Drag Me to Hell review
It’s not necessarily true that all horror movies these days are sequels, remakes, torture porn or some combination of the three, but it certainly feels that way. This year alone has seen a 3-D remake of My Bloody Valentine, a reboot of Friday the 13th and The Last House on the Left. In a few months, there’ll be new sequels to Cabin Fever, Saw, Wrong Turn and The Descent (one of the more original horror flicks of 2005), and fresh stabs at The Wolfman and Night of the Demons, not to mention a sequel to Rob Zombie’s remake of Halloween. Almost universally, the remakes in particular are darker, nastier and a whole lot less fun than the originals.

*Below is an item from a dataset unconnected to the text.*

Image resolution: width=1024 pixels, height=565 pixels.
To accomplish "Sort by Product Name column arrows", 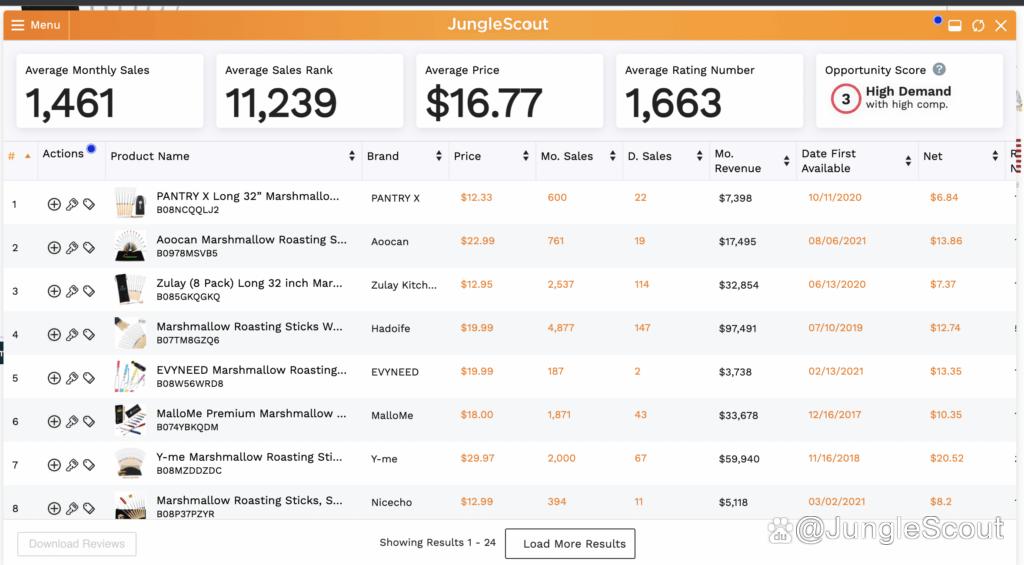I will [352, 157].
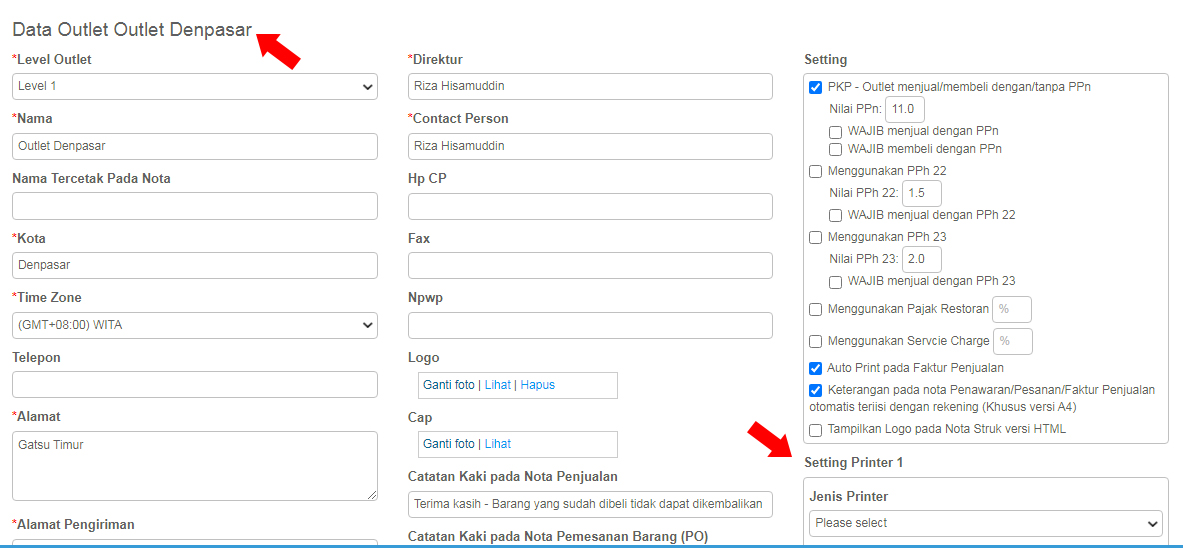
Task: Open the Jenis Printer dropdown
Action: [986, 522]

Granted, this is nothing new to the genre. Anyone raised on the slasher flicks of the ’80s and early ’90s should be well accustomed to series that carry on well past the point of ridiculousness. Still, it’s always nice to see someone buck the trend.
That someone is Sam Raimi, the man behind Evil Dead, Army of Darkness and, most recently, the decidedly non-frightening Spider-Man series. His return to horror, Drag Me to Hell, is exactly the kind of movie that got folks like me into the genre in the first place.
From the ’80s-style Universal logo that opens the picture to the reliance on practical effects and sound design over CGI effects (for the most part), Raimi’s latest makes it clear that it’s part of a grand tradition of horror movies. Unlike the recent spate of remakes that take those classics and give them a soulless sheen, though, Drag Me to Hell remembers that the horror flicks of decades past were still fun. Yes, people die grizzly deaths and jump-scares and sinister music get your heart racing, but it’s done without the weird prurience that can leave crowds feeling dirty when the picture ends.
Darkness has its place, especially in horror, and sequelitis isn’t likely to stop any time soon, but it’s nice to have a reminder of what made the genre so appealing in the first place. Now if only that other goofy-horror-fan-turned-credible-director would come back to the genre. The world doesn’t need The Hobbit half as much as we need another Dead Alive.